> On Aug 24, 2018, at 9:44 AM, Matteo Lanzuisi <m.lanzu...@resi.it> wrote:
>
> Hi,
>
> I used valgrind again for a very long time, and it told me nothing strange is
> happening on my code.
> After it, I changed my code this way
>
> unsigned lcore_id_start = rte_lcore_id();
> RTE_LCORE_FOREACH(lcore_id)
> {
> if (lcore_id_start != lcore_id) // <--------- before this change,
> every lcore could use it own mempool and enqueue to its own ring
Something in the back of my head tells me this is correct, but I have no real
reason :-(
If this works then I guess it is OK, but it would be nice to understand why it
works with this fix. Unless you have another thread running on this lcore doing
a get/put I do not see the problem.
> {
> new_work = NULL;
> result =
> rte_mempool_get(cea_main_lcore_conf[lcore_id].de_conf.cmd_pool, (VOID_P *)

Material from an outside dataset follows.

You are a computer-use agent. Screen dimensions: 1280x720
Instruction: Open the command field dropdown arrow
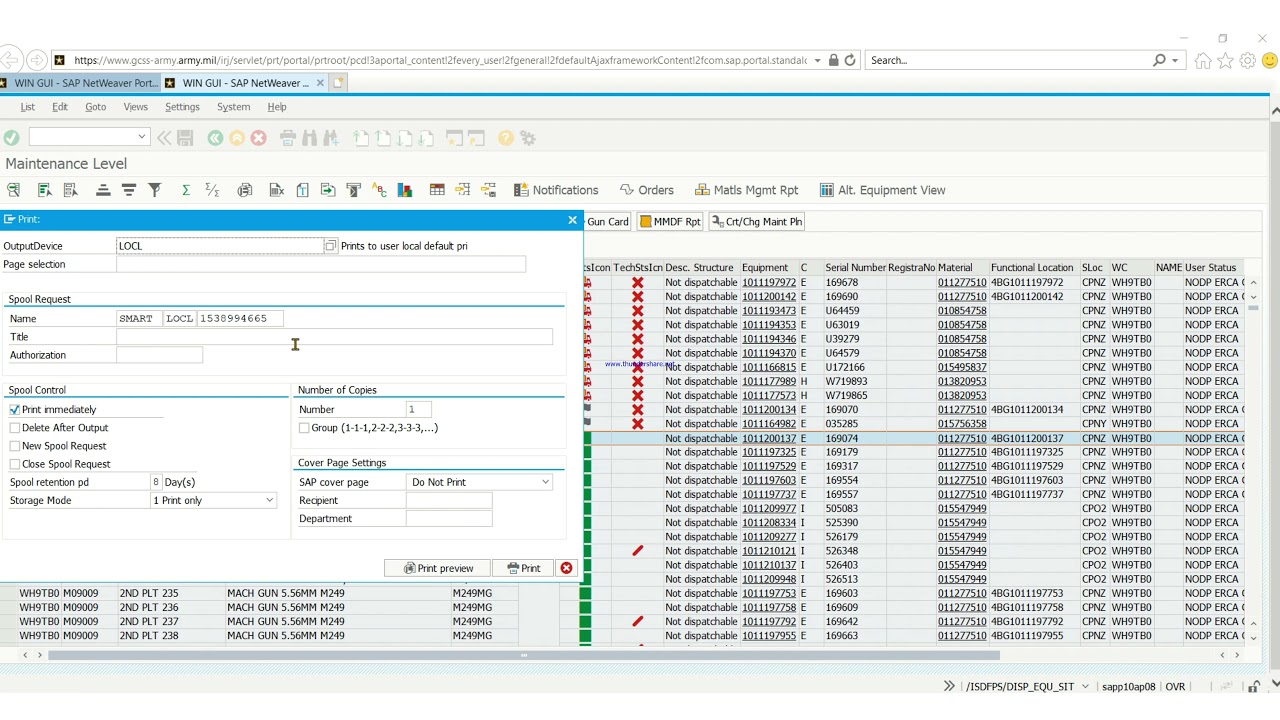(141, 138)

> &new_work); // mempools are created one for each logical core
> if (result == 0)
> {
> if (((uint64_t)(new_work)) < 0x7f0000000000)
> printf("Result %d, lcore di partenza %u, lcore di
> ricezione %u, pointer %p\n", result, rte_lcore_id(), lcore_id, new_work);
> // debug print, on my server it should never happen but with multi-thread
> happens always on the last logical core!!!!
> new_work->command = command; // usage of the memory
> gotten from the mempool... <<<<<- here is where the application crashes!!!!
> result =
> rte_ring_enqueue(cea_main_lcore_conf[lcore_id].de_conf.cmd_ring, (VOID_P)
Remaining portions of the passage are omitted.